>> BEGIN Given passage

Is this something expected ?

alexggh commented 6 months ago

Updates

The current state of affairs is that it seems that validators are publishing in DHT ports and IPs that are not meant to be used from outside, so collators will randomly fail to connect to validators when using this ports and IPs: E.g: https://grafana.teleport.parity.io/goto/aMX9dQAIR?orgId=1

The addresses the collators sees for that node, these are all the IPs that the validator pod had allocated during its lifetime.

Addresses of PeerId("12D3KooWRs9TVyiBTZwRBLaxogCHvysaBigod3TFU2LXEXn9BZP7"): [
"/ip4/34.90.232.201/tcp/30032", "/ip4/34.147.63.230/tcp/30333", "/ip4/35.234.172.171/tcp/30333", "/ip4/34.90.232.201/tcp/30333", "/ip4/35.204.190.160/tcp/30333", "/ip4/34.147.36.17/tcp/30333", 
"/ip4/34.141.218.8/tcp/30333", "/ip4/35.234.160.139/tcp/30333", "/ip4/34.91.123.48/tcp/30333", 
"/ip4/34.90.210.63/tcp/30333", "/ip4/34.90.1.96/tcp/30333",
 "/ip4/34.90.1.96/tcp/30032", "/ip4/34.147.95.62/tcp/30333", 
"/ip4/34.147.95.62/tcp/30032", "/ip4/34.90.62.145/tcp/30333", 
"/ip4/34.34.35.247/tcp/30333", "/ip4/34.32.249.188/tcp/30032",
 "/ip4/34.32.249.188/tcp/30333"
]

The fix here should be to find a way not to expose externally this addresses, @altonen suggested something like this:

We could introduce a CLI flag --no-external-address-discovery that would call
 [Swarm::remove_external_address()](https://docs.rs/libp2p/latest/libp2p/struct.Swarm.html#method.remove_external_address) [here](https://github.com/paritytech/polkadot-sdk/blob/1c435e91c117b877c803427a91c0ccd18c527382/substrate/client/network/src/discovery.rs#L642-L658) 
when a new address is discovered, unless it discovers one of the specified addresses. 

Based on the issue, https://github.com/paritytech/polkadot-sdk/issues/2523,  we saw in December with the 
misconfigured proxy, I'd assume people external to Parity might be interested in this feature as well.

@BulatSaif @PierreBesson @altonen : Feel free to add more context.

bkchr commented 6 months ago

The addresses the collators sees for that node, these are all the IPs that the validator pod had allocated during its lifetime.

Maybe we need to prune more eagerly old addresses. However, I don't get how the collator is not able to connect to the validator? Or do you want to tell me that none of the addresses in this list is actually the address of the validator right now? Otherwise I would expect that when I want to connect to the node, it will try all the addresses.

>> END Given passage
>> BEGIN Dataset rows

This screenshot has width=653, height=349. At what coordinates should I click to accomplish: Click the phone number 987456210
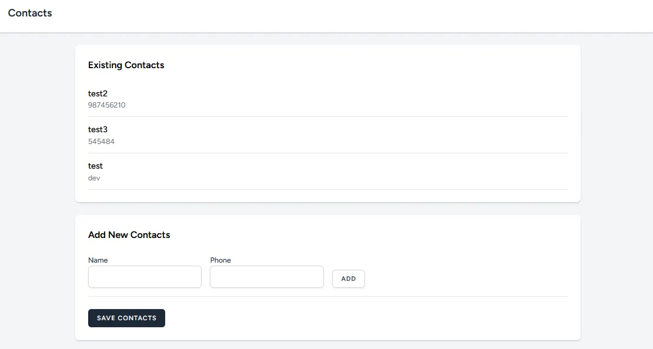click(107, 105)
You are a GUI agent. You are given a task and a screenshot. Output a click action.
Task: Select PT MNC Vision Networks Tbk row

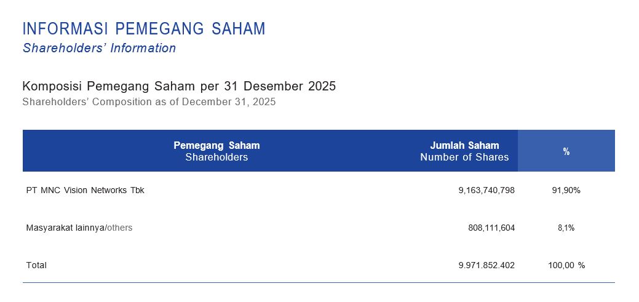coord(319,190)
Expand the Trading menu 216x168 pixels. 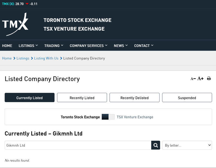[54, 46]
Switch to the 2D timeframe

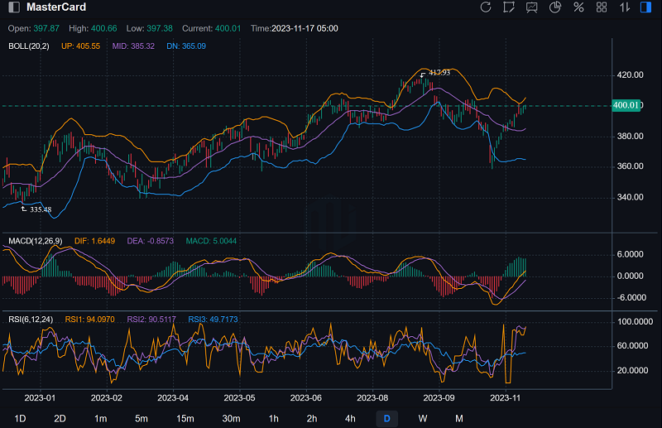click(60, 418)
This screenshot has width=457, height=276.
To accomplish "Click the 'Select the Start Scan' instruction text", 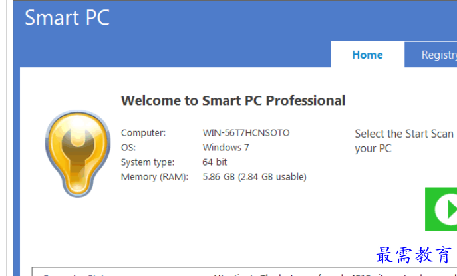I will [x=404, y=134].
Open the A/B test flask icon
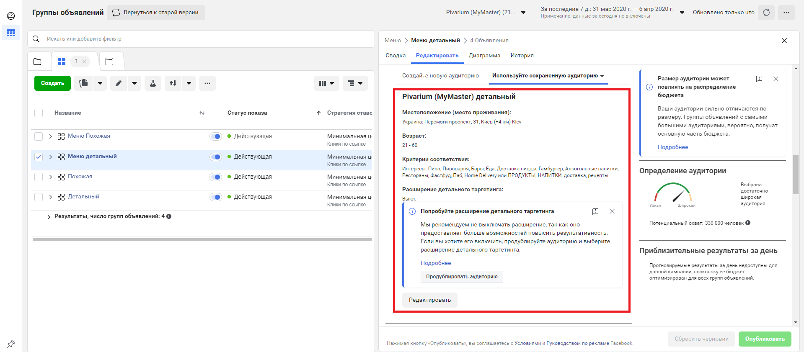Screen dimensions: 804x352 pyautogui.click(x=153, y=83)
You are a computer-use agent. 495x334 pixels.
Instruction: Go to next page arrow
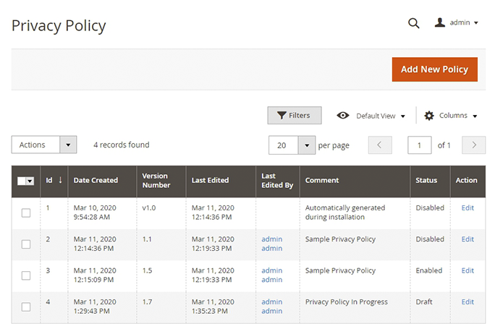[x=473, y=145]
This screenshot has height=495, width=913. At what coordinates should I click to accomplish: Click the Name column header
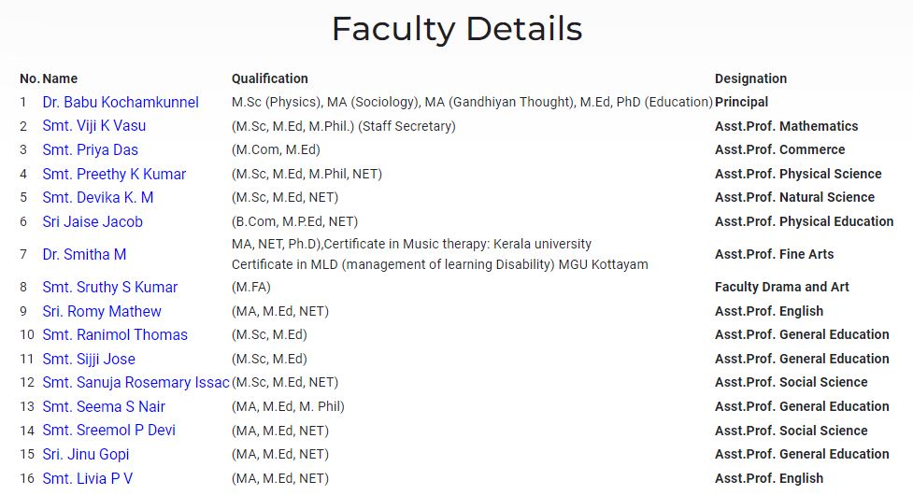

>> END Dataset rows

(What to work on)
1) Which IP addresses in the thread about validator addresses appear with TCP port 30032? List each one once.
2) Continue the thread about validators publishing addresses in the DHT, picking up after its final sentence.

(Per-task outputs)
1)
34.90.232.201
34.90.1.96
34.147.95.62
34.32.249.188

2)
alexggh commented 6 months ago

The addresses the collators sees for that node, these are all the IPs that the validator pod had allocated during its lifetime.

Maybe we need to prune more eagerly old addresses.

I'm really noob around that part, so I'm fine with anything that would get us out of this flaky state.

However, I don't get how the collator is not able to connect to the validator? Or do you want to tell me that none of the addresses in this list is actually the address of the validator right now? Otherwise I would expect that when I want to connect to the node, it will try all the addresses.

In this case none of those ports are actually meant to be outside and the dials fail with because that IP is allocated somewhere else.

Connection attempt to PeerId("12D3KooWRs9TVyiBTZwRBLaxogCHvysaBigod3TFU2LXEXn9BZP7") failed with WrongPeerId { obtained: PeerId("12D3KooWM56JbKWAXsDyWh313z73aKYVMp1Hj2nSnAKY3q6MnoC9"), endpoint: Dialer { address: "/ip4/34.90.210.63/tcp/30333/p2p/12D3KooWRs9TVyiBTZwRBLaxogCHvysaBigod3TFU2LXEXn9BZP7", role_override: Dialer } }.

However, in the past days I did find cases where even when trying an expected port the dial was failing.

bkchr commented 6 months ago

In this case none of those ports are actually meant to be outside and the dials fail with because that IP is allocated somewhere else.

This sounds like the "underlying bug" to me. I mean given the way nodes collect these addresses, we should not stop trying to connect because the peerid behind some address is something different. We need to try to connect to all addresses until we have found the peer we are searching for or we tried all addresses.

bkchr commented 6 months ago

@dmitry-markin @lexnv this is something we should fix ASAP. It should also not be that complicated to fix. (Assuming it is not buried somewhere really deep inside libp2p)

dmitry-markin commented 6 months ago

There are three things we should try:

Check if https://github.com/paritytech/polkadot-sdk/pull/3426 is safe for merging (real life tests are needed on Polkadot+Kusama+Westend, as in the past we had issues when there were not enough inbound slots on the network) and if it improves the situation with validators not noticing collator reconnections.
Implement what was proposed above with --no-external-address-discovery to safeguard against incorrectly reported external addresses by remote nodes.
Understand why none of the advertised addressed is the correct external address:

In this case none of those ports are actually meant to be outside and the dials fail with because that IP is allocated somewhere else.

Bullet 3. I understand the least, as the node should report at least one correct address. This one is IMO the most important one, as it directly affects the connectivity.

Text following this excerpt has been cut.